Sans doute poussée par une intuition, comme lorsque l’esprit vous dicte quelque chose sans vous en dévoiler immédiatement la raison, elle accepte de se rendre à une fête d’anciens élèves. Là-bas, où elle pensait retrouver une amie, elle attire le regard d’un homme avec qui la complicité n’est pas évidente. Mutique, bizarre, il s’approche d’elle sans se justifier, tel un voyeur aux mauvaises intentions ou un enfant curieux, malhabile et gênant. Elle décide de partir mais il continue à la suivre, nous pourrions être alors dans un thriller. Une filature démarre dans les rues de New York, le long du quai du métro et dans les wagons, jusqu’à la porte de l’immeuble où vit Sylvia. Qui est cet homme ? Pourquoi la suit-il ? Faut-il en avoir peur ? À partir de cet événement, le scénario devient imprévisible et multiplie les fausses pistes, mû par une logique du cœur : la vérité ne pourra advenir que par le cheminement intime des personnages, leur dialogue, leurs erreurs, leur sincérité.

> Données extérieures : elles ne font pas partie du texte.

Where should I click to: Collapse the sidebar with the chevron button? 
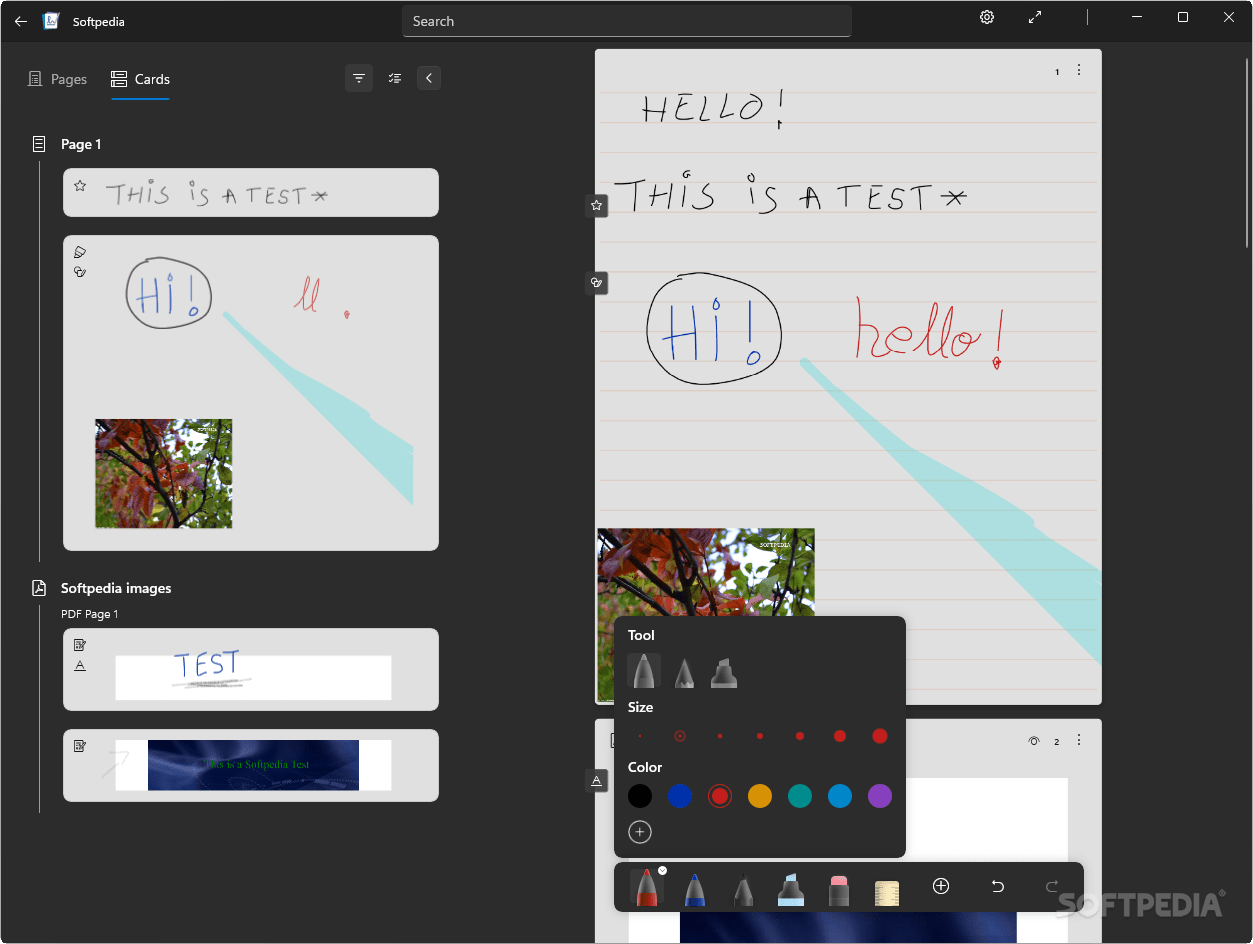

C’est ici que le titre intervient et révèle la profondeur du film. La mémoire et les souvenirs sont au centre du drame des vies accidentées de Sylvia et Saul. L’une a enfoui en elle une souffrance, qu’elle peut apaiser grâce à la résurgence de la mémoire et à la parole pour dire le traumatisme ; l’autre, au contraire, voit ses souvenirs disparaître puisqu’il souffre d’un mal qui le rend de moins en moins conscient du passé. De cette tension permanente entre l’oubli et la vérité, Michel Franco saisit la nécessité de l’écoute avec une grande justesse, et un certain sentiment d’urgence. Une harmonie, même, trouve sa place chez ce couple de personnages très forts. Toujours placés au centre du cadre, ils guident véritablement la mise en scène. Et qui dit film de personnages dit également film d’acteurs. Ce sont Jessica Chastain et Peter Sarsgaard, pour sûr, qui ont inspiré à Michel Franco ce bel élan d’empathie.